I tell children in my classes that if they really can’t find anything positive to say about the food that they should say, “This isn’t my favorite right now, but maybe I’ll like it next time.” You’d be surprised how often telling yourself that you might like something next time actually leads to a positive food experience the next time you try it.

Rule 3: Talk about your food.

Encourage your kids to discuss what they like about each meal. Parents can definitely lead by example on this one. Start a discussion at each meal about the flavours, textures and colours of each food. Explore the idea of where the different ingredients come from, such as, “These carrots were grown by the farmer who runs the farm stand where we do our produce shopping” or “These peaches come from the Okanagan where we went for vacation last year!”

Talk about what ingredients in the dish are everyone’s favourite, and what you could change or add in to experiment with the recipe the next time you make it.

Rule 4: Turn off electronic devices and have everyone in the family eat as many meals together as possible.

I know that this one can be tough with the busy lives we all lead. It can be tempting to do what’s easiest, to let the kids eat dinner in front of the TV when Dad is working late or to reach for your cell phone when you hear a text message come through. Remove electronic temptations and gather your entire family around the table. Everyone in your home will benefit from this practice in so many ways other than just “battling the pickies.”

Eating away from the TV and other electronic devices also encourages mindful eating, which helps us get in tune with our body and listen to our hunger cues.

Eating together, showing gratitude for the food you are eating and creating family memories together is just one more way to make food fun. And when food is fun, your child is more likely to try new things.

Rule 5: Plates don’t need to be empty at the end of a meal, but everyone needs to try at least a bite of everything served.

Sometimes the first time your child tries something they won’t like it (the same thing goes for adults too!) Do you know that we get new tastebuds about every two weeks until we reach middle age? That means that our palates (what tells us if we like the taste of something or not) are constantly changing.

So just because your child doesn’t like something the first time they try it, doesn’t mean they won’t like it the 5th, 6th or 12th time they try a bite. I can’t tell you how many times this practice has helped me with my daughter. She has surprised me on numerous occasions by suddenly asking for second helpings of broccoli, bell peppers, cucumbers and cantaloupe after trying “just one bite” for several months.
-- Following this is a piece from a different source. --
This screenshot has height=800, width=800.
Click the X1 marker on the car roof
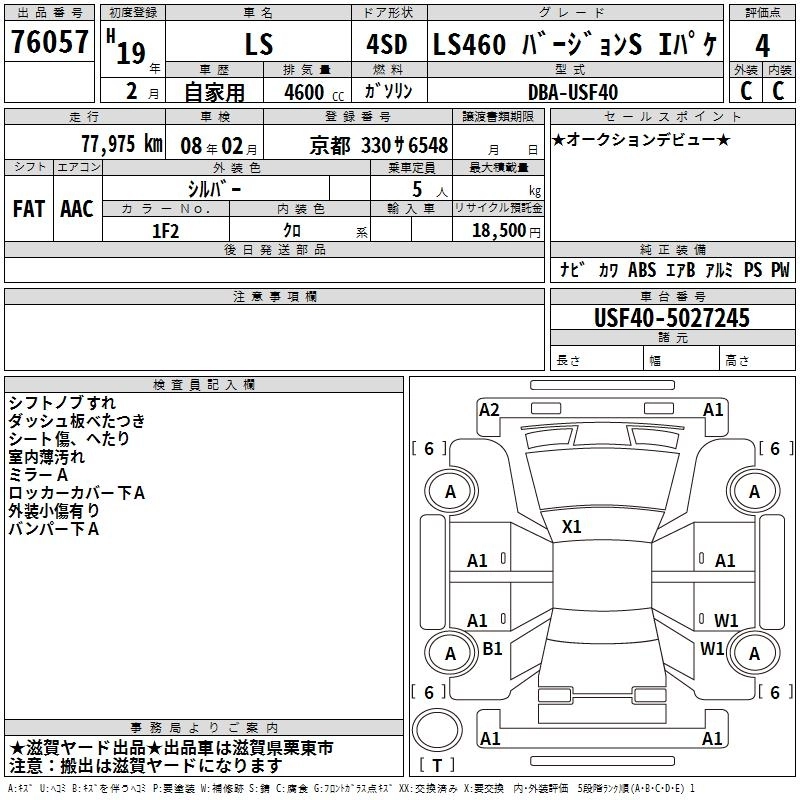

Rule 6: Get kids involved with meal planning, grocery shopping, meal preparation and cooking.

Sit down as a family once a week and plan out the meals for the week. Ask each of your children to pick out one or two recipes that they would like to eat that week, then have them help you make it.

Take your kids grocery shopping with you and encourage them to pick a fruit or vegetable that they haven’t tried before to bring home to experiment with. Make a game of “eating the rainbow” and shop by colour in the produce department.

Identify age appropriate tasks in the kitchen that your child can help with and get them involved creating homemade, heart-made meals. You can read more about how to engage your picky eater in the kitchen here.

I’d like to leave you with one final point though: please remember that food is fun! We never want to turn the dining table into a battlefield, which I’ve witnessed happening so often in the homes of picky eaters. Encourage your kids to be brave, adventurous, food explorers! Lead by example and try not to let it stress you out.

Some other resources to help you:

I promise your child won’t starve and slowly but surely, you’ll start to see changes occur. Stick with it, reward positive behaviour and be excited that you’re fuelling your family with delicious and healthy food.